Seasonal changes may have caused Mars to lose water: study

Seasonal changes may have caused Mars to lose water: study

Technology

Mars once had water but now it's barren

Follow on
Follow us on Google News
 

(Web Desk) - In a joint study between NASA's Mars Atmosphere and Volatile Evolution (MAVEN) and the Hubble Space Telescope, it was observed that Mars may have lost its water because of the seasonal changes on the planet.

More than three billion years ago, the Red Planet was warm and wet and had large water bodies on its surface along with a thicker atmosphere.

However, today Mars is barren, dry and cold. So, where exactly did the water disappear?

"There's only two places water can go," said John Clarke of the University of Boston, in a statement.

"It can freeze into the ground, or the water molecules can break into atoms, and the atoms can escape from the top of the atmosphere into space," he added.

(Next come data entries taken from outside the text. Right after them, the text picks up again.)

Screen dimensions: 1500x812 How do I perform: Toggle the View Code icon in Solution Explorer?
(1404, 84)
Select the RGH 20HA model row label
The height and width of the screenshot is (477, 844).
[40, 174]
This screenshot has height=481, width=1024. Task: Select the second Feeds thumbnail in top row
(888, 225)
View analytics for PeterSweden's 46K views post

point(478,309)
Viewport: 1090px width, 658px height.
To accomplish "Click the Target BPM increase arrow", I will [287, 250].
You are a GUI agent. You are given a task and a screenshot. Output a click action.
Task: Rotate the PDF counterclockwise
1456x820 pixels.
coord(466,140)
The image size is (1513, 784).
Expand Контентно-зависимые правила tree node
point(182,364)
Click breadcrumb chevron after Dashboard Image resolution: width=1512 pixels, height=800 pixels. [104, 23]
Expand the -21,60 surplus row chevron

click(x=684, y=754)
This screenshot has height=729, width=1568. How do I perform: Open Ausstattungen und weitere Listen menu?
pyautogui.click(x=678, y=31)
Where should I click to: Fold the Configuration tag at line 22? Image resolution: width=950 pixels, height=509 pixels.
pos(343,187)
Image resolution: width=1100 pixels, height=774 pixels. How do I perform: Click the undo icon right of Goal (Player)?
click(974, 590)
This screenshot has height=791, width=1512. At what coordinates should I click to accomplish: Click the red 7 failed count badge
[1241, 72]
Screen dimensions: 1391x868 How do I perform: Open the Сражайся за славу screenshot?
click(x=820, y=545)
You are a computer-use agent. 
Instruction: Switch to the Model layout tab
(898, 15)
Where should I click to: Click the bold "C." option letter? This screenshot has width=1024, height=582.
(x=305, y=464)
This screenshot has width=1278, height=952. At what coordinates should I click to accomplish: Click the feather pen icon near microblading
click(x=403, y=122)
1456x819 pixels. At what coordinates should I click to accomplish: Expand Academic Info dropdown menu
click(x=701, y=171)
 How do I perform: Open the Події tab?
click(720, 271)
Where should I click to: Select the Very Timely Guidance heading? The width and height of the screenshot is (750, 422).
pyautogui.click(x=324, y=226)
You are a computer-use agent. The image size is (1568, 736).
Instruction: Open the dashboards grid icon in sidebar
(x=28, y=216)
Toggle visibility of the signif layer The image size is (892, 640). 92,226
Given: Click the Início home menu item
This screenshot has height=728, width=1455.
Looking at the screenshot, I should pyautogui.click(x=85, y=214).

There is still plenty of water on Mars. It has been observed that vast reservoirs of water are locked deep underground at depths between 11.5 and 20 kilometres (7.1 and 12.4 miles).

The surface of Mars has sufficient water inside it which is the global equivalent layer (GEL) - refers to how deep a planet-wide ocean it can create.

Meanwhile, water-ice in small amounts is also locked inside the shallow permafrost and in the polar ice caps of Mars.

According to John Clarke and his team in the Center for Space Physics at Boston University, it is important to understand the fate of water on Mars for which it is important to track the escapee atoms.

Scientists, by measuring the number of hydrogen atoms going into space and the current escape rate, can trace water's history on the planet.

In the atmosphere of Mars, the sunlight is suspected to have dismantled the water molecules and divided them into two types of atoms - which are hydrogen and deuterium or “heavy hydrogen.”

Mars does not have a magnetic field, unlike Earth, because of which the solar wind directly interacts with the atmosphere.

Because of these interactions, light gases like hydrogen, get stripped from the atmosphere.